▶ _SET TASK_
Gather every line of the entries that contains the word "perform" and list those lines verbatim.

▶ _GIVEN DATA_
==============================

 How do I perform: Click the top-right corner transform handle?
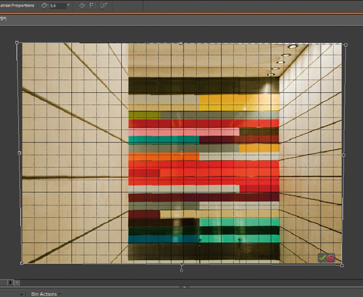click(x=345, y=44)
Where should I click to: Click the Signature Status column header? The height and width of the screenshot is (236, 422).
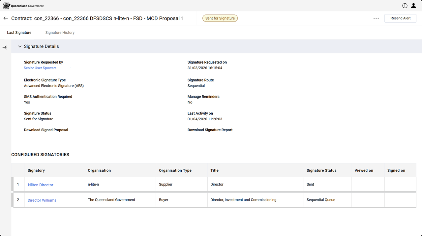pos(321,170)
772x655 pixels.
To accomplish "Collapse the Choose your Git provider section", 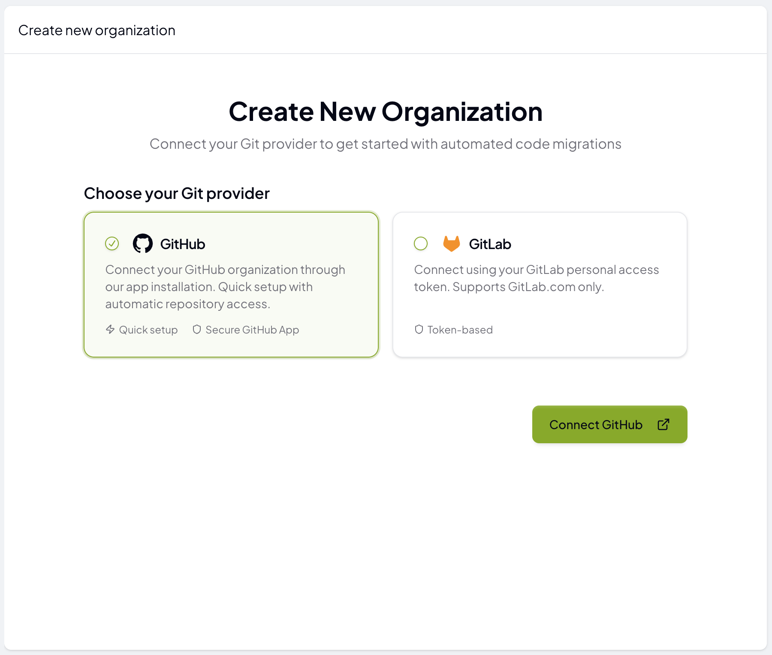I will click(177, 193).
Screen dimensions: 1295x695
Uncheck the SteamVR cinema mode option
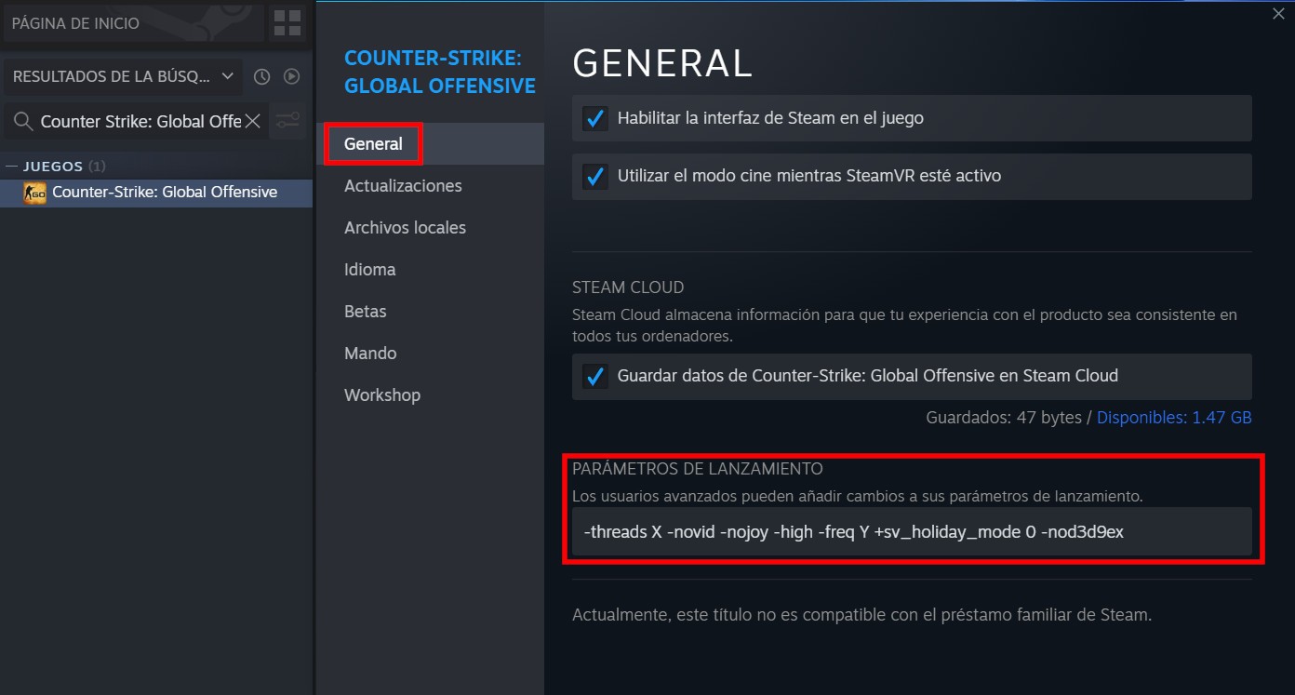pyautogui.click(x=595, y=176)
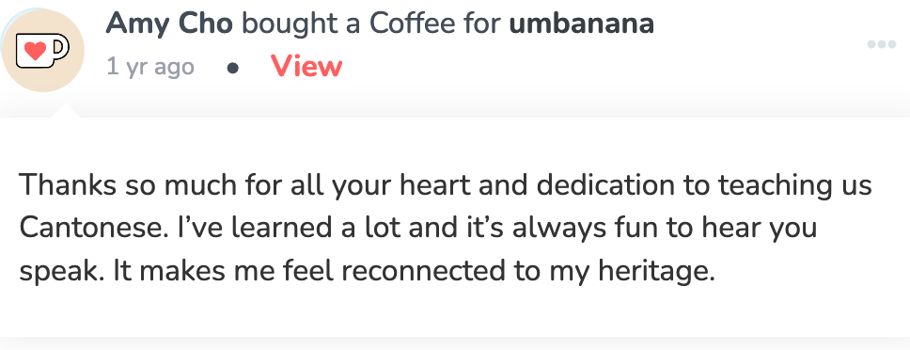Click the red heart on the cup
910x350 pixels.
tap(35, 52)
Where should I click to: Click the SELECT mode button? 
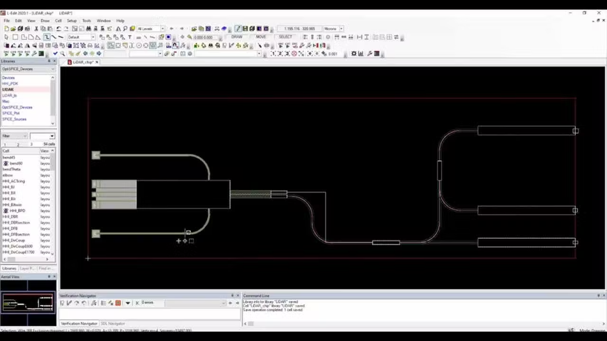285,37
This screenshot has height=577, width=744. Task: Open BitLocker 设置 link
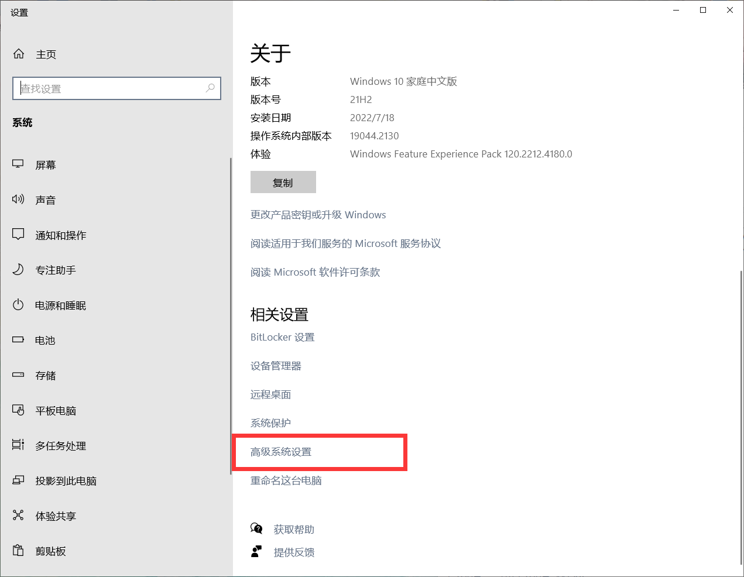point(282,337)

==============================

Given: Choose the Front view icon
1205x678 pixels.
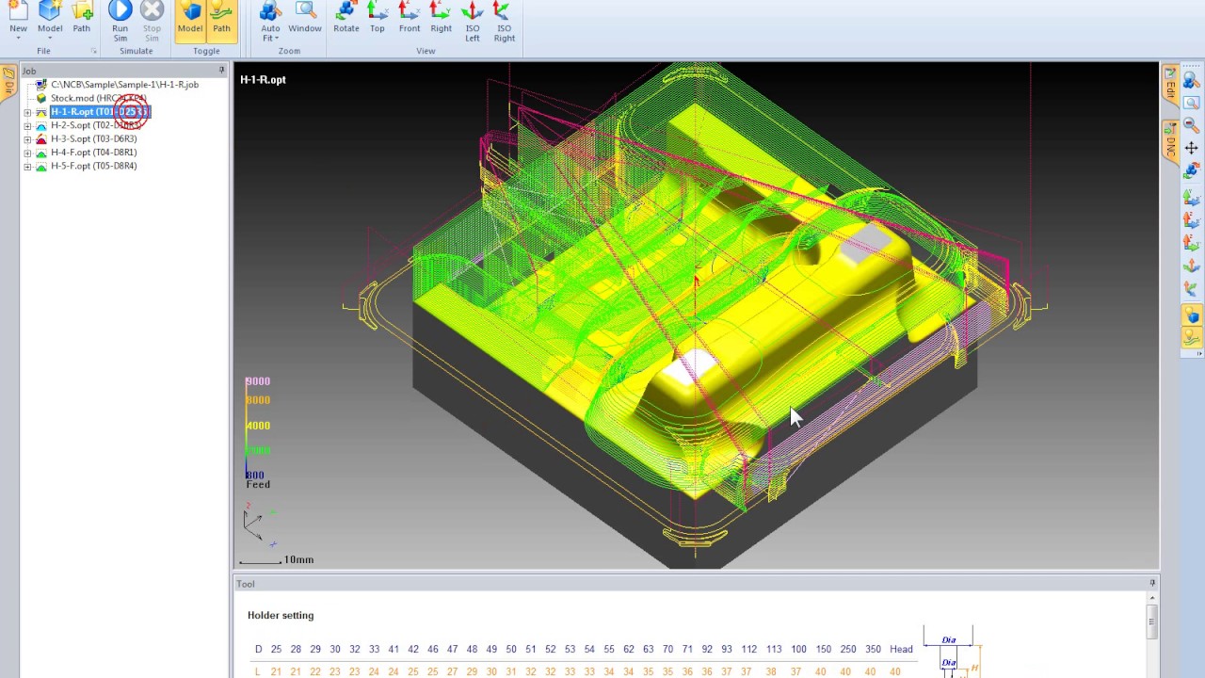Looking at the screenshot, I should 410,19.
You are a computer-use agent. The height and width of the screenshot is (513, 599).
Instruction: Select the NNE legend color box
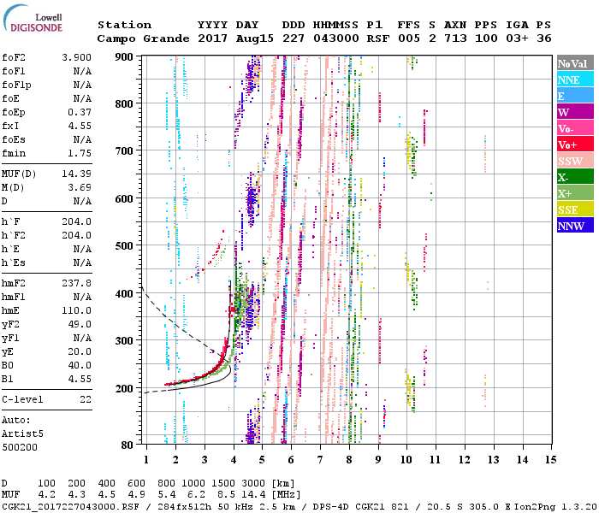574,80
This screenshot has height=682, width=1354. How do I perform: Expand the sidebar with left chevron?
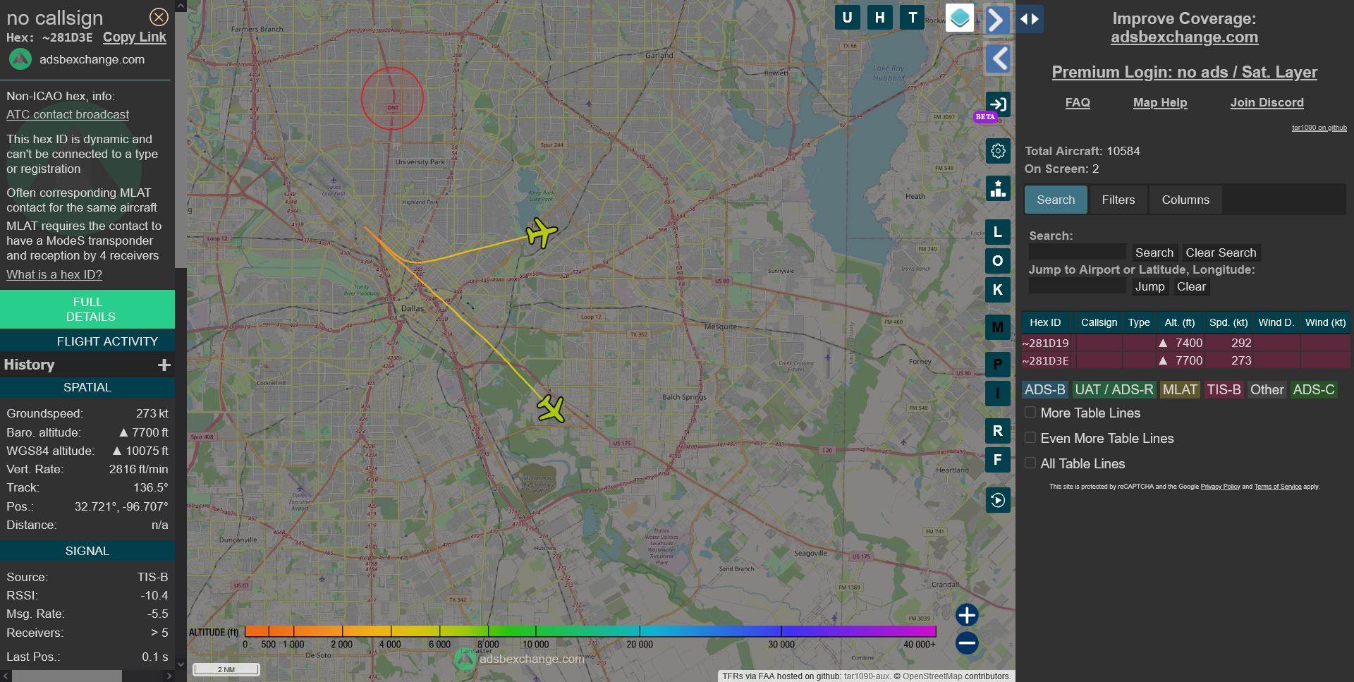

==============================

▶ _TASK ANSWER_
 How do I perform: Click the top-right corner transform handle?
This screenshot has height=682, width=1354. How do I perform: Expand the sidebar with left chevron?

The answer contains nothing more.